Boucaut et al state that although pain neuroscience education was included in the management process, education on the health benefits of work was not. This is far from correct. As part of pain science education, advice and information was given about all aspects of the patient’s life and how resuming normal roles and routines was an important element of the recovery process.
Boucaut and colleagues recommend a detailed, specific back-to-work program with graded exposure and activity modification included, alongside the clinical commentary. While this is an important part of a patient rehabilitative process, we have to be cognisant that workplace factors can be drivers of musculoskeletal pain, especially when it is associated with psychological stress (Linaker & Walker-Bone 2016, Nahit et al 2003), which was the case with this patient. Therefore, a one-size-fits-all approach in regard to RTW may not be appropriate.
There is also discrepancy in the literature to support this approach, with doubt about the cost effectiveness of workplace interventions (Palmer & Harris 2012), and systematic reviews often concluding no significant differences in outcome with RTW programs versus usual care (Vogel et al 2017).

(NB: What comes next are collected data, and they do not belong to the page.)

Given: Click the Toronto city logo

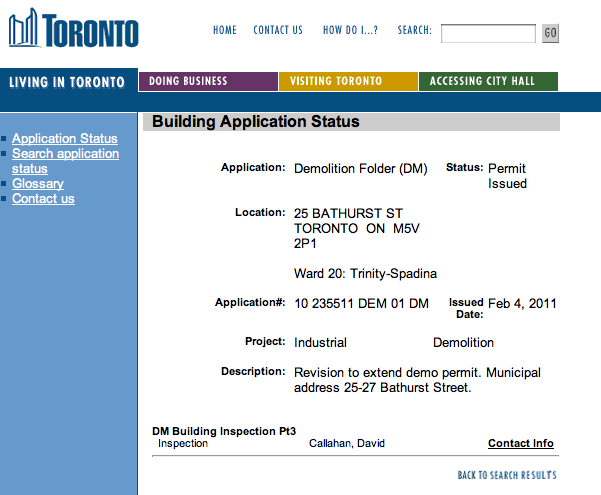Looking at the screenshot, I should click(x=74, y=28).
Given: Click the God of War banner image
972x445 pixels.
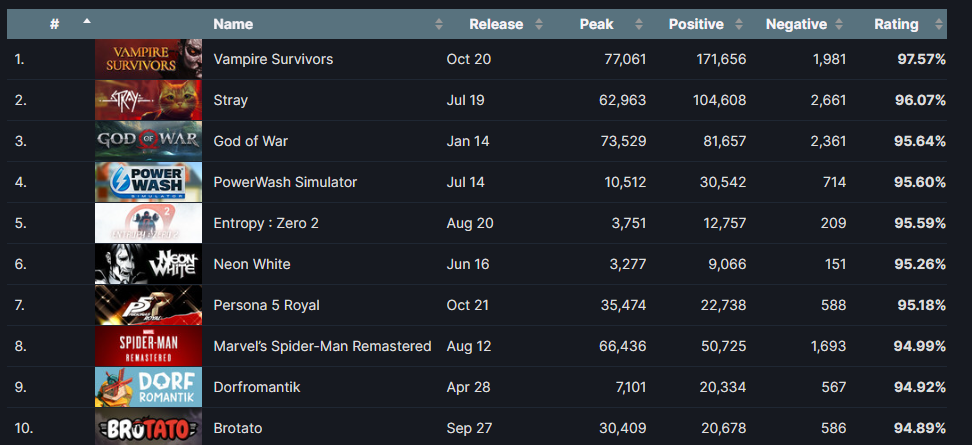Looking at the screenshot, I should [x=148, y=141].
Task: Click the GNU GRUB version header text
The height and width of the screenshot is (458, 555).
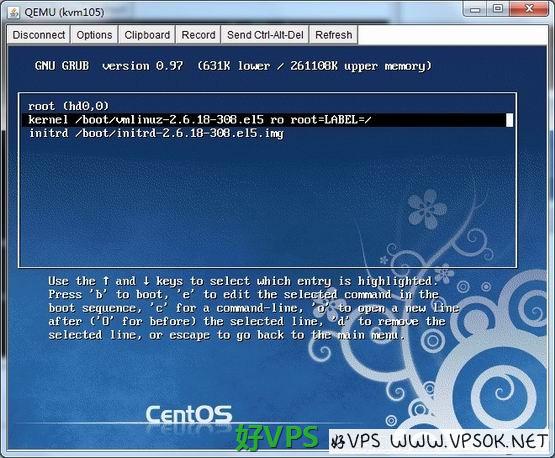Action: tap(233, 66)
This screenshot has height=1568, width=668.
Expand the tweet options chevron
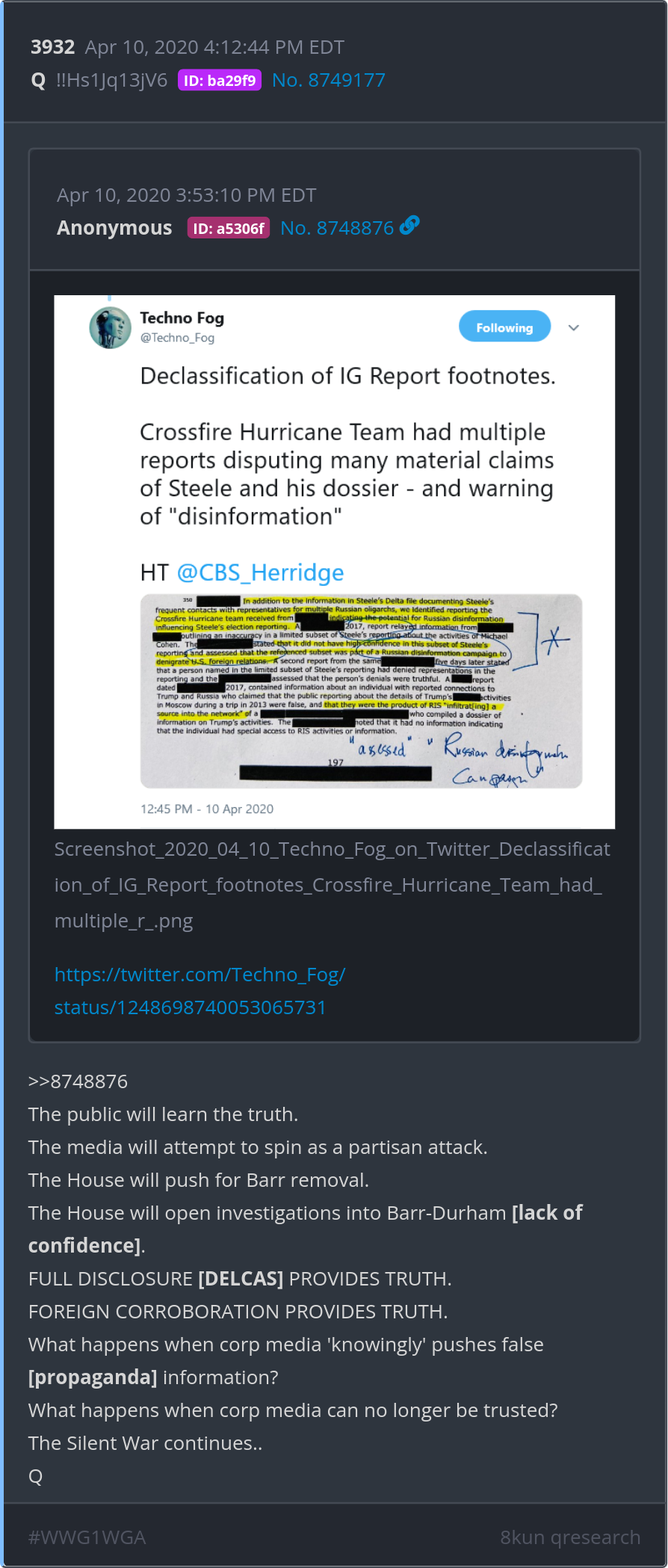click(574, 327)
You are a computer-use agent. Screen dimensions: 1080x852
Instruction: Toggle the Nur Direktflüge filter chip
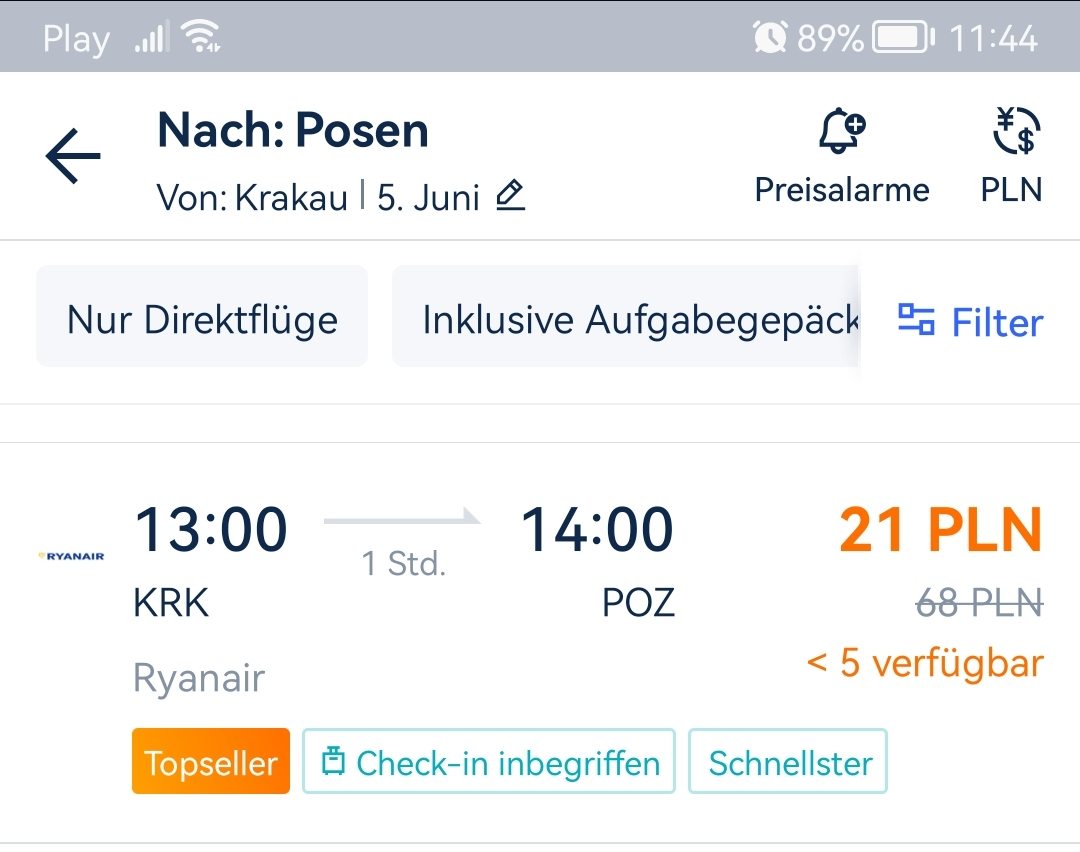click(x=202, y=316)
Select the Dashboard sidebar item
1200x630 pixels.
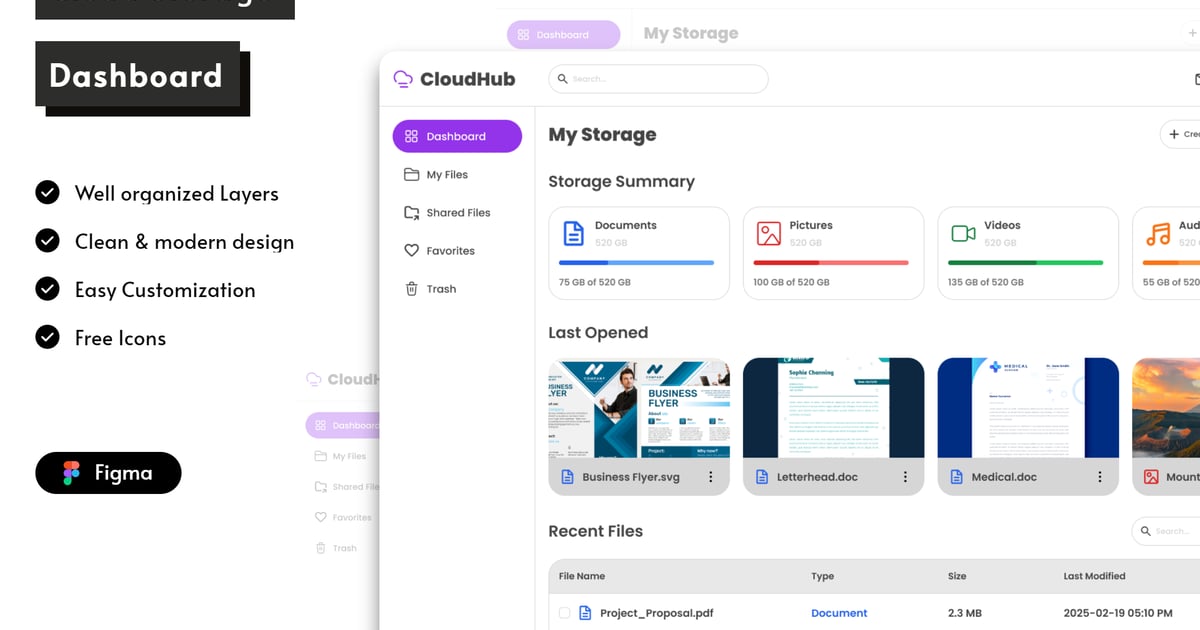pos(457,136)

Many authors have shown that recovery is a social process that takes place among the everyday occupations in a person’s life (Blank et al 2015). An exclusive focus on RTW as a successful outcome, regardless of the employment role, could overshadow participating in other activities that offer similar attributes of socialisation, belonging, sense of self and daily structure (Blank et al 2015, Borell et al 2016).
The World Health Organization’s International Classification of Function Disability and Health (WHO 2002) has long been criticised for lacking subjective information about the patient’s perspective in occupational participation (Hemmingsson & Jonsson 2005); therefore, it could be argued that purely focusing on RTW if it is not contextually meaningful to the patient, is not patient-centred and undervalues what is meaningful participation (Borell et al 2016).
In this response I have tried to highlight that the process of RTW is not as simplistic as described by Boucaut et al but a complex process often requiring multidisciplinary care. The detail involved to do justice to this aspect of patient management was unfortunately beyond the confines of the narrative around this case study and the acceptable word count allowed in publication.